Cintas: After Taking a Fresh Look, We Maintain Our Thesis
We raise wide-moat-rated Cintas’ CTAS fair value estimate to $384 from $381, driven by the time value of money. We remain more optimistic about Cintas’ successful long-term sales strategy; however, we still think the stock remains materially overvalued.
hhh Furthermore, we are more bullish on long-term sales growth in its core uniform rentals segment. We now model a five-year sales CAGR of nearly 9% in uniform rentals, which bakes in some acquisition spending. Cintas dominates the U.S. uniform rental/sales and related ancillary-services industry, with about a 31% market share. The firm continually enlarges the pie by targeting nonprogrammers, or potential customers that don’t yet outsource these services, which makes up 60% of Cintas’ annual total revenue. With its current market penetration rate below 20%, the remaining unvended market remains sizable.

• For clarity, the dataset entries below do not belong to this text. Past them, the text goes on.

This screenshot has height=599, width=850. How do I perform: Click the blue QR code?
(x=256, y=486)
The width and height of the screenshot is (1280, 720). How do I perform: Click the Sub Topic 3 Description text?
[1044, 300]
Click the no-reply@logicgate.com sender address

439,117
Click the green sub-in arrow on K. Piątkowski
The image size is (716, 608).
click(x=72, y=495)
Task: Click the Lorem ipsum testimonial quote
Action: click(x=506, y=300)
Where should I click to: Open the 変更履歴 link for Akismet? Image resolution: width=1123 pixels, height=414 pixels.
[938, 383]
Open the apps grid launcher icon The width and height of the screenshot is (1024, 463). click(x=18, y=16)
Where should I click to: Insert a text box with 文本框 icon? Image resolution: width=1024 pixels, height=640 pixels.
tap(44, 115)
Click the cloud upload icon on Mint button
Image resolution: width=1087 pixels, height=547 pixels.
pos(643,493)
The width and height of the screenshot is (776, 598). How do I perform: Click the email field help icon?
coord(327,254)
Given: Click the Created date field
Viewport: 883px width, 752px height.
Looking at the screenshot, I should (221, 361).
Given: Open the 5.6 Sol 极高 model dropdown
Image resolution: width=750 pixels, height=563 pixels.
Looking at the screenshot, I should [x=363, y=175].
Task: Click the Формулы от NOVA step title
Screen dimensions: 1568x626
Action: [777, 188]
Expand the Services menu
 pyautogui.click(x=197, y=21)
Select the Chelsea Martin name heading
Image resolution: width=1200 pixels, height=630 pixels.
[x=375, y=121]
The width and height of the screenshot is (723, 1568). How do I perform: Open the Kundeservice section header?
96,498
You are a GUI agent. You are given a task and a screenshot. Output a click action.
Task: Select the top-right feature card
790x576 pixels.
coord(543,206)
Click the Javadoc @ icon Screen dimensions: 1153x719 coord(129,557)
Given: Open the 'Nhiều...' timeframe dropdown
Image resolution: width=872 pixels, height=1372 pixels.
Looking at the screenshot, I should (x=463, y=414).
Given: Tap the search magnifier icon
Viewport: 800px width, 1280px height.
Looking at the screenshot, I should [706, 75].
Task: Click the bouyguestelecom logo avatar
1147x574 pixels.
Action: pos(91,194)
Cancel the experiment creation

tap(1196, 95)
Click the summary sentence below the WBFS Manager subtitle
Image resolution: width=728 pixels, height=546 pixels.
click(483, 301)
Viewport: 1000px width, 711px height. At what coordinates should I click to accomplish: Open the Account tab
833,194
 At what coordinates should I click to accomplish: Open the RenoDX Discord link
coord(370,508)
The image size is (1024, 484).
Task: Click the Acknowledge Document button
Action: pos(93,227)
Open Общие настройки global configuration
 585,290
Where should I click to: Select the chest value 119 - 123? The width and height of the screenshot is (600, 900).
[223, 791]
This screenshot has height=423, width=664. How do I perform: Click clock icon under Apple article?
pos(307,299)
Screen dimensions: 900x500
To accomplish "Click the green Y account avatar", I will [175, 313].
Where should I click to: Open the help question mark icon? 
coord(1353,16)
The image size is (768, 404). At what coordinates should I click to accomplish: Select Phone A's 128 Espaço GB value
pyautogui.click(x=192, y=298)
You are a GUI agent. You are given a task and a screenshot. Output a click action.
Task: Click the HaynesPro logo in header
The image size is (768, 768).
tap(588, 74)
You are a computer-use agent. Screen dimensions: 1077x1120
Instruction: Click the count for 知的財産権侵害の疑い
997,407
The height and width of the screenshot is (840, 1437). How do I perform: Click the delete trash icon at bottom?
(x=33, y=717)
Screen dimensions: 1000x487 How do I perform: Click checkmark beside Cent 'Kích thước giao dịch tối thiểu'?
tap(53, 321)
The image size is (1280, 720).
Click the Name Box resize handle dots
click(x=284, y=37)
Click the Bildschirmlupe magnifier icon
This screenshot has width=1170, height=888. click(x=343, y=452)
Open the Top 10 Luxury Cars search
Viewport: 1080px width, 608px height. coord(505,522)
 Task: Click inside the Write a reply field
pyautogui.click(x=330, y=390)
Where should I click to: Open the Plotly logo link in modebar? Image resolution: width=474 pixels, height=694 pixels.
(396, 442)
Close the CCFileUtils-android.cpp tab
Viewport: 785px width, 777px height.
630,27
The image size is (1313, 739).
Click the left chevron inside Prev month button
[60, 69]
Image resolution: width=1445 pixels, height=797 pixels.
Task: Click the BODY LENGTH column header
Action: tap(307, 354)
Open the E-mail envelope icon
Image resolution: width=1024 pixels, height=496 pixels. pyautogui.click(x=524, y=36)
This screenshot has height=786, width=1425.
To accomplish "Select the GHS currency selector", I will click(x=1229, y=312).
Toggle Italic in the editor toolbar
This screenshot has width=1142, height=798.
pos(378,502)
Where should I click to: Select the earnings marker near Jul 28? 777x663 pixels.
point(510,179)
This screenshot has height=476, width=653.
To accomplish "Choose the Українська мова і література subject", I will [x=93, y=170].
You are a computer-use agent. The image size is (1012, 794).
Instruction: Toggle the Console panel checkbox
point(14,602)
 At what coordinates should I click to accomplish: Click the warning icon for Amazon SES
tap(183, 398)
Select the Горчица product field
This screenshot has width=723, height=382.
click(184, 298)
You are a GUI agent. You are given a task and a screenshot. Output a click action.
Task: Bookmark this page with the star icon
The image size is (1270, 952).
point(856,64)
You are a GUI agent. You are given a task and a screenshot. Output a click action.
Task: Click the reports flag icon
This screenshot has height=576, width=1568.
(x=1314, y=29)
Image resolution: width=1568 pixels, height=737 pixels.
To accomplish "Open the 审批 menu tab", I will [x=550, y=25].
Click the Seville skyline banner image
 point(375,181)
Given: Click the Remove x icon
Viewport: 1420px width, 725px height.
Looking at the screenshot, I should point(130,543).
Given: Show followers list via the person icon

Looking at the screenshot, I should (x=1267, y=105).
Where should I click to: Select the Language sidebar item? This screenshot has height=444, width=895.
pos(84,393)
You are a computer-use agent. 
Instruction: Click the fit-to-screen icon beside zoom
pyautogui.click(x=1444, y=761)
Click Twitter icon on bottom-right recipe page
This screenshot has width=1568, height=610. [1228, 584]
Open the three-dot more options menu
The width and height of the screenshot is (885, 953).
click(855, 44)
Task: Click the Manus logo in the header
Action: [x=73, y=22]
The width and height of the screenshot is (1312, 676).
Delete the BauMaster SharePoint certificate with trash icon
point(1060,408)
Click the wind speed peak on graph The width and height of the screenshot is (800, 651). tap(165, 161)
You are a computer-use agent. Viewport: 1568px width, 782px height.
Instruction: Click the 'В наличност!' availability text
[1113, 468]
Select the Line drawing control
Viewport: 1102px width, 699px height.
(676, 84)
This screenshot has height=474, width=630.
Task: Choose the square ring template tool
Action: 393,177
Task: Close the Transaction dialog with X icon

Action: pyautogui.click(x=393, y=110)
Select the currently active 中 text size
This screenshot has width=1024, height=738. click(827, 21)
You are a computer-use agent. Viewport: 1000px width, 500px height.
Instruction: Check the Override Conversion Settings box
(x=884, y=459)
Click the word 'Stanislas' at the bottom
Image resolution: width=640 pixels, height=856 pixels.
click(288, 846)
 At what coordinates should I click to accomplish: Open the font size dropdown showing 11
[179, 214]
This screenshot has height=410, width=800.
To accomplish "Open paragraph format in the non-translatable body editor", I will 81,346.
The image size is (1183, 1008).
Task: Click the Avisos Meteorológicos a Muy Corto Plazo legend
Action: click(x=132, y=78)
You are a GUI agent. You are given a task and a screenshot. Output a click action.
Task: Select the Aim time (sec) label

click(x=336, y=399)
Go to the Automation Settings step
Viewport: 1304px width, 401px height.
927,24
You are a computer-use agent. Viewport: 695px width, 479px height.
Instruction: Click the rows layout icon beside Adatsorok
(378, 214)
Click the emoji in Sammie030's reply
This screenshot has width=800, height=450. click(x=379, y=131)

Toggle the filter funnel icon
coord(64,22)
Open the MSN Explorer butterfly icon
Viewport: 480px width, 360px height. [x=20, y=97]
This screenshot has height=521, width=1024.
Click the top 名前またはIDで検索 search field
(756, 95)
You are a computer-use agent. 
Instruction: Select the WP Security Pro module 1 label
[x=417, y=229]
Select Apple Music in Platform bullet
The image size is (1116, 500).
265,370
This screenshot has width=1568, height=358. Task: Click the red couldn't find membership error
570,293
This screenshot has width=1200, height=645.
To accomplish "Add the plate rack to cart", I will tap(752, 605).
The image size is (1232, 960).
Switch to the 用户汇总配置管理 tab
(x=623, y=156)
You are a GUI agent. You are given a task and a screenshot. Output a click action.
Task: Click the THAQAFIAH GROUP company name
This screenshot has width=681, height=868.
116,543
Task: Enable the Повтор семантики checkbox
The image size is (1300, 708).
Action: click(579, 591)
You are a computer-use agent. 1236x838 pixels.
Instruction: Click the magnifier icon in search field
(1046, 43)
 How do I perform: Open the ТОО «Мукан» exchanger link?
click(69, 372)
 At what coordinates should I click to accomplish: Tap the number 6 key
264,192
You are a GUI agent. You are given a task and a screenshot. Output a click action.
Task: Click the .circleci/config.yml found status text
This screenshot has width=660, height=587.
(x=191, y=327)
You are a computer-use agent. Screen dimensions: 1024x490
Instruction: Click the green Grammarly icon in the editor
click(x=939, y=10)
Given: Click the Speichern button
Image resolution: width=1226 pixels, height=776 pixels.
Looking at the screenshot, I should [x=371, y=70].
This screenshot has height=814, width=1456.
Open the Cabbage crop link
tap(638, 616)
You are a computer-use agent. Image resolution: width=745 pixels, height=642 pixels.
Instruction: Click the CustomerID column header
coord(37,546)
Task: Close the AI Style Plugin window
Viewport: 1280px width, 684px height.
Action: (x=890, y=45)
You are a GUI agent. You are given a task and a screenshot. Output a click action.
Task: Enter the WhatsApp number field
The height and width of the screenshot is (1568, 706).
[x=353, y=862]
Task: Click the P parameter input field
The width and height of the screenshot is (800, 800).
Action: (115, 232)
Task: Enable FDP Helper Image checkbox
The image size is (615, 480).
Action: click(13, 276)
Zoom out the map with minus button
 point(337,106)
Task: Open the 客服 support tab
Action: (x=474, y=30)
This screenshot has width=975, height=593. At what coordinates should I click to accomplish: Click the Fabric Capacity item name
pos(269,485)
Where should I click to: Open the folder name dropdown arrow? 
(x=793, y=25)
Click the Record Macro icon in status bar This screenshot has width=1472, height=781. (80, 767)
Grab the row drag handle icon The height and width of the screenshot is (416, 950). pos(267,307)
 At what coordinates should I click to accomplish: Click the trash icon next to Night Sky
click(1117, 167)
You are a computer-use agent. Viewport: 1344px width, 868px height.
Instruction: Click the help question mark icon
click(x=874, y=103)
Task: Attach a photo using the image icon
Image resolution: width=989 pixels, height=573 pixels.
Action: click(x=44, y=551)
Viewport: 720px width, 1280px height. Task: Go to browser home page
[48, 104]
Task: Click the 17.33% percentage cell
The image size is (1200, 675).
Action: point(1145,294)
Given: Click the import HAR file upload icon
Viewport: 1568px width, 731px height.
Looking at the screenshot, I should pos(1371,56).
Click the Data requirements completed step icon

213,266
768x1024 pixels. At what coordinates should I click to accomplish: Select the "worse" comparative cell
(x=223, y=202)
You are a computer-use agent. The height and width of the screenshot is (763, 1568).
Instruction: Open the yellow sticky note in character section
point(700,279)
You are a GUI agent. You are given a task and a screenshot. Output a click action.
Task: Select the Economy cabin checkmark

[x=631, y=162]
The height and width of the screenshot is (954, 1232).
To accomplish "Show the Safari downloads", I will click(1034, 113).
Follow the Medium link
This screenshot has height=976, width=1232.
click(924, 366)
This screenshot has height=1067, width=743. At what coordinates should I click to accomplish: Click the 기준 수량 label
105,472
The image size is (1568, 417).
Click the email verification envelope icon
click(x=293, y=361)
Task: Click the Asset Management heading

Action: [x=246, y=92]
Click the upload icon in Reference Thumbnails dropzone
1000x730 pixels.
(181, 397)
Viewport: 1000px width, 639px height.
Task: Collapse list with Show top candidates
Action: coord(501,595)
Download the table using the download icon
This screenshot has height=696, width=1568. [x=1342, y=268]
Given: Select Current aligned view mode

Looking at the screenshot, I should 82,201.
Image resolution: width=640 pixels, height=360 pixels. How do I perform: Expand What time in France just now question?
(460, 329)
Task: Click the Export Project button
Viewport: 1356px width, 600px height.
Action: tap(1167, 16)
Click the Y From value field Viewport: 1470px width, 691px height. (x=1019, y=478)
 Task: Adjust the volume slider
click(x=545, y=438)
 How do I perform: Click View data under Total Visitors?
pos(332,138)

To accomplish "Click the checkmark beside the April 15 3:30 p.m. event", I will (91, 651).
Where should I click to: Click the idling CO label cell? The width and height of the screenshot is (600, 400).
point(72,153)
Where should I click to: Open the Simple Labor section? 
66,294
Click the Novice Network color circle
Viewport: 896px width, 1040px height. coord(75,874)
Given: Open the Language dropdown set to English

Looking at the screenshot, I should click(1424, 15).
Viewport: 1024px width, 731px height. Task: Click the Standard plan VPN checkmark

We still award Cintas a wide economic moat, because of scale-based cost advantages derived from route density. Cintas’ infrastructure dominates the U.S. with 11,300 delivery routes and 462 operational facilities spanning across 330 cities. Its broad geographic footprint enables drivers to minimize the amount of time spent on the road traveling from customer to customer, significantly decreasing the cost of service, including labor and fuel, which account for around one third of the total expenses. In addition, Cintas has been successfully making strategic acquisitions to expand its number of routes at a historical CAGR of near 4%. The more Cintas widens its route network, the more its operating expenses should decrease as a proportion of revenue. Hence, we forecast total operating margins to grow over 400 basis points in the next 10 years from 20.2% in 2022, the base year.